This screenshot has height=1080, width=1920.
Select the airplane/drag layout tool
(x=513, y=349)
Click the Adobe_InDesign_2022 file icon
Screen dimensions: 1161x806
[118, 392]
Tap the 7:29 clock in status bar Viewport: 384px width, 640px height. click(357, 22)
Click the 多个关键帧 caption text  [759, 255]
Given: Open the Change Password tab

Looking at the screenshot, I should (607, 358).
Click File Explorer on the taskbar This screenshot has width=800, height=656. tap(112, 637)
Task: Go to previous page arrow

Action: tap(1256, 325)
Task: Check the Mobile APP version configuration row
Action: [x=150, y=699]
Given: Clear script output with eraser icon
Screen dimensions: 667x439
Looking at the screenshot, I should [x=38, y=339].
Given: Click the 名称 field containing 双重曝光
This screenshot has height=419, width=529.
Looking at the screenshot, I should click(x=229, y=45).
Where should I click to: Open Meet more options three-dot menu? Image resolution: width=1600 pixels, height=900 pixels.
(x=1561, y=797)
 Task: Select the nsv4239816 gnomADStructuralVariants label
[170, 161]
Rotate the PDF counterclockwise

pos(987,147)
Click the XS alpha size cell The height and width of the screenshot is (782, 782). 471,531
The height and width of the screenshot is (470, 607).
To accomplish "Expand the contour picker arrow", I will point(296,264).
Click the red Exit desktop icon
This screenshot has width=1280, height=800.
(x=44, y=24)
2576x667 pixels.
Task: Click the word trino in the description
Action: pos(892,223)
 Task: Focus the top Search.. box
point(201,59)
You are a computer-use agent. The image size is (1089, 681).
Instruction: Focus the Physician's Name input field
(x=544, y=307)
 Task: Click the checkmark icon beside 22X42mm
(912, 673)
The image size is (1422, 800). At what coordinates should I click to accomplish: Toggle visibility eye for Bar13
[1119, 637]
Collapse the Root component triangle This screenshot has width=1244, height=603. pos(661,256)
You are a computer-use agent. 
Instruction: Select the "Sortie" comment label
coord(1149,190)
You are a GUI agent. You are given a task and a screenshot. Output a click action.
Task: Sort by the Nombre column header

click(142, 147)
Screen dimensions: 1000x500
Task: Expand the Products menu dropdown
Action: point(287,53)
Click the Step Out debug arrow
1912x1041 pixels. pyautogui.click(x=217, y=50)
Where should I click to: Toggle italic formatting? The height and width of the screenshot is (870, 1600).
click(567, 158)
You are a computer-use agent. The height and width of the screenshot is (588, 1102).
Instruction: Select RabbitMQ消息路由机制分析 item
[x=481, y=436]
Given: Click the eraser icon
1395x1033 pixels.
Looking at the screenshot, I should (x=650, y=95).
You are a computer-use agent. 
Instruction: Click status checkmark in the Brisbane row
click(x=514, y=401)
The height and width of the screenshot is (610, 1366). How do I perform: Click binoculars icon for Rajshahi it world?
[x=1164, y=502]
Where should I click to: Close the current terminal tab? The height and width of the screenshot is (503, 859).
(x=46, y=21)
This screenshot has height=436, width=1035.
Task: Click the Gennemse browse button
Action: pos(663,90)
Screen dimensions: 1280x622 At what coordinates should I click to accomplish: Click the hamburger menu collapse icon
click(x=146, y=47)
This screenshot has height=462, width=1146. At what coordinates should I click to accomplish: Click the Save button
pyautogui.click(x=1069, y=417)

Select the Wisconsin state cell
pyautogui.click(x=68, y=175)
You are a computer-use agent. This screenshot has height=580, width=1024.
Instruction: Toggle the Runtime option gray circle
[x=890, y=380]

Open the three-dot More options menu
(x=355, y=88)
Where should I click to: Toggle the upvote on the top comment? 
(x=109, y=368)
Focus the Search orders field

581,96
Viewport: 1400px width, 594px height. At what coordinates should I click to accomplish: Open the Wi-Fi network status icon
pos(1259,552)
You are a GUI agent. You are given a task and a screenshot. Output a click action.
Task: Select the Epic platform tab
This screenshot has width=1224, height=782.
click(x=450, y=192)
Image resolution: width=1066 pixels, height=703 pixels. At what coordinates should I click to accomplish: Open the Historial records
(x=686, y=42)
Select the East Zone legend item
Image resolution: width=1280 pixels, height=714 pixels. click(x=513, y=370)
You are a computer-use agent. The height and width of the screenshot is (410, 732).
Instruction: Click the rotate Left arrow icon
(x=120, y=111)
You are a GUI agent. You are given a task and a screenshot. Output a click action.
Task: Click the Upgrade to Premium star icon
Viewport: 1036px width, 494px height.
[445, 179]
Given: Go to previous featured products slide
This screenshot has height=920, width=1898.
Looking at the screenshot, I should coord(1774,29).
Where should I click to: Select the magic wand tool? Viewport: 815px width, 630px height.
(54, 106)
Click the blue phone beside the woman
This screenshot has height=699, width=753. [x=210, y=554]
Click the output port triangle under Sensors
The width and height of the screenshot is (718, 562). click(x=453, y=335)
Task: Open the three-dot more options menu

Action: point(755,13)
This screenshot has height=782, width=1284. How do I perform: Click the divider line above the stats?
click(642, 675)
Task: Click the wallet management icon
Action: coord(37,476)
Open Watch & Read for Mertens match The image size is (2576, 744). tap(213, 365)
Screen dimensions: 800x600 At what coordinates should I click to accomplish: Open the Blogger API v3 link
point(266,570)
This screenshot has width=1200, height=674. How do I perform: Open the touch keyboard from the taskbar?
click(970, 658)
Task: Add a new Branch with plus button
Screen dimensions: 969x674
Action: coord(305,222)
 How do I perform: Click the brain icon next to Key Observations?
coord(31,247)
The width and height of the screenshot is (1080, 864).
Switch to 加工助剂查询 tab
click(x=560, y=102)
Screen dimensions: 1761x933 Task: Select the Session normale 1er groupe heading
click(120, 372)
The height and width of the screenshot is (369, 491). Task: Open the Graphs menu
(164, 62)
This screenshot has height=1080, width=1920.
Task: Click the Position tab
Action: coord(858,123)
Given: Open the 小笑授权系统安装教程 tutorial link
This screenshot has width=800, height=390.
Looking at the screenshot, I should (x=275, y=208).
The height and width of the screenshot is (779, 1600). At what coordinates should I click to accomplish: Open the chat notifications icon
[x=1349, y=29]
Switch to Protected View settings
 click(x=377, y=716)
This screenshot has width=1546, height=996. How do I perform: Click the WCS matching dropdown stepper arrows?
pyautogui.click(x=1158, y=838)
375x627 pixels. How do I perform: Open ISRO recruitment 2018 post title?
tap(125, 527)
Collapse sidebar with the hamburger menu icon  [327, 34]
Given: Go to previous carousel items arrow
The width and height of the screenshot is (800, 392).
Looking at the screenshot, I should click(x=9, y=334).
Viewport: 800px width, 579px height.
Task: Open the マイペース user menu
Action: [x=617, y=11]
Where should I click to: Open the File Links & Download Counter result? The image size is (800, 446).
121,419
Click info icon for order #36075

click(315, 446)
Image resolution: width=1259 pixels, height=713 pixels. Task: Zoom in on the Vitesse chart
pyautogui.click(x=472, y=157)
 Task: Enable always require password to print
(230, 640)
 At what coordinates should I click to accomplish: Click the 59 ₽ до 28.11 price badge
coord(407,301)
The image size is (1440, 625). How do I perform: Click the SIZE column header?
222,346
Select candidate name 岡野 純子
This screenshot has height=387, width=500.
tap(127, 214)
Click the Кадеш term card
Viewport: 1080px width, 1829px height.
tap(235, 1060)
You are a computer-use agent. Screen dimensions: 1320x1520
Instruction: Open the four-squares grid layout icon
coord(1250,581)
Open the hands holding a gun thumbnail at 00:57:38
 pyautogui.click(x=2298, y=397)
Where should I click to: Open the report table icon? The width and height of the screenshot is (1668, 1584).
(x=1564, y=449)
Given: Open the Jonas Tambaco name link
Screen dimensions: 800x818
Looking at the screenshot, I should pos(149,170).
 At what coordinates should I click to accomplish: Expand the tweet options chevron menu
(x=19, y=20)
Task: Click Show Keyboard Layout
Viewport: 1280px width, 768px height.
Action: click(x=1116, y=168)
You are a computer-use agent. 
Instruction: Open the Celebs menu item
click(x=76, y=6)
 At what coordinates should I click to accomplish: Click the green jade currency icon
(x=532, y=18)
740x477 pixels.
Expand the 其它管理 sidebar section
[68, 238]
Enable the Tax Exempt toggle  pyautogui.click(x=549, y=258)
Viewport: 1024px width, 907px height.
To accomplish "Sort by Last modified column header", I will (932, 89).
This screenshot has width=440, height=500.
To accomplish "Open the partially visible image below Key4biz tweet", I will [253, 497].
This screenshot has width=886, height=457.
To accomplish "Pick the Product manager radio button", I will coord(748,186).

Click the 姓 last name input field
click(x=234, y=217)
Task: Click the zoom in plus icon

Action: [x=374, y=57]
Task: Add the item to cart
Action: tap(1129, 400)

▸ What you should do
Where the string "eraser" occurs in a line of the listing above, count that line, then report the total and nothing else.

▸ Task solution
2